1952'de İngiltere Kraliçesi II. Elisabeth'in babası VI. George'un ölümü nedeniyle düzenlenen törene katılan devlet yetkililerinin, orada tarihi kıyafeti ve çalgıları ile geleneksel müziklerini icra eden İskoç gayda takımına duyulan ilgiyi görmesi, Türkiye'de mehter takımının yeniden kuruluşunda etkili oldu.[1] Dönüşte cumhurbaşkanı Celal Bayar'ın emri ile Genelkurmay başkanlığı mehter takımının yeniden kuruluşu için çalışmaları başladı.
Mehter'i yeniden kurma çalışmaları Askeri Müze Müdürü Nazım Ertan ve müzisyen ve eski mehterbaşı Hasan Tahsin Parsadan tarafından yürütüldü. Genelkurmay Başlanlığı askerî mehter yönergesi hazırladı. Müzik repertuarı yeniden düzenlenip, yeni bestelerle zenginleştirildi.
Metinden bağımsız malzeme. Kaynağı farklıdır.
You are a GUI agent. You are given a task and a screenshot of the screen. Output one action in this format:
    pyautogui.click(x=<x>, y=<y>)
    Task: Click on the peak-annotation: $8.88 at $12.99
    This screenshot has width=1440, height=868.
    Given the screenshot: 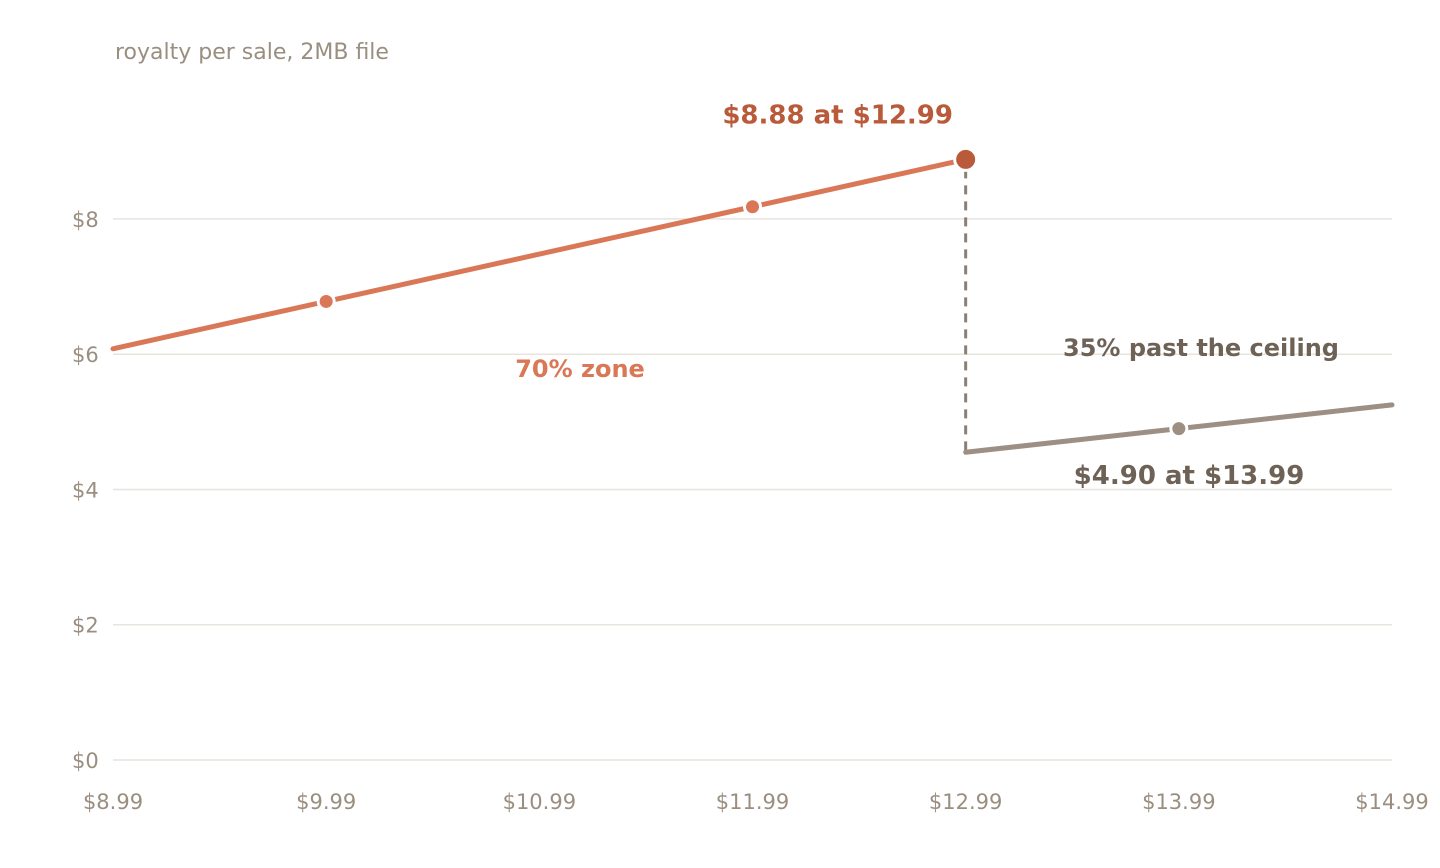 What is the action you would take?
    pyautogui.click(x=838, y=115)
    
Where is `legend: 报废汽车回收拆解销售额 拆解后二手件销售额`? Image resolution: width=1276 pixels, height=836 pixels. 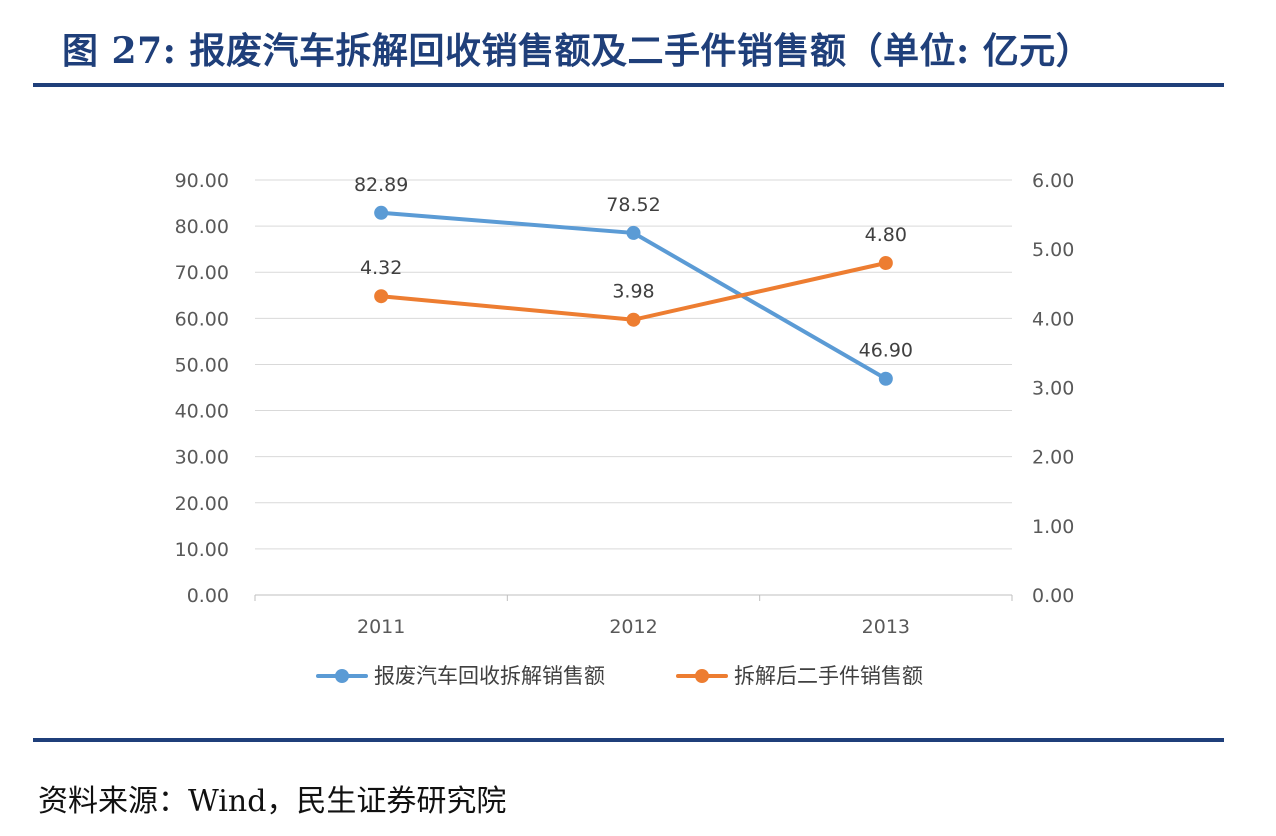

Askeri Müze Mehter Takımı, 2 Mart 1952'de iki katlı olarak kuruldu. 1953 yılında altı katlı oldu; 29 Mayıs 1953'te düzenlenen İstanbul'un fethinin 500. yılı kutlama törenlerine katıldı ve büyük beğeni kazandı.[18] Takım, 1968'de dokuz katlı olmuştur; kurulduğu günden itibaren bir tarihî müzik topluluğu niteliğini sürdürmektedir.[1]
Diğer mehter takımlarının kuruluşu
1980 öncesinde Türkiye'nin değişik yerlerinde Bursa mehteri,İnegöl mehteri, Eskişehir mehteri gibi topluluklar, hatta "çocuk mehter takımlan kurulmuştur. Bu mehter takımları 1980 sonrası bir başbakanlık genelgesi ile kapatıldı.[1]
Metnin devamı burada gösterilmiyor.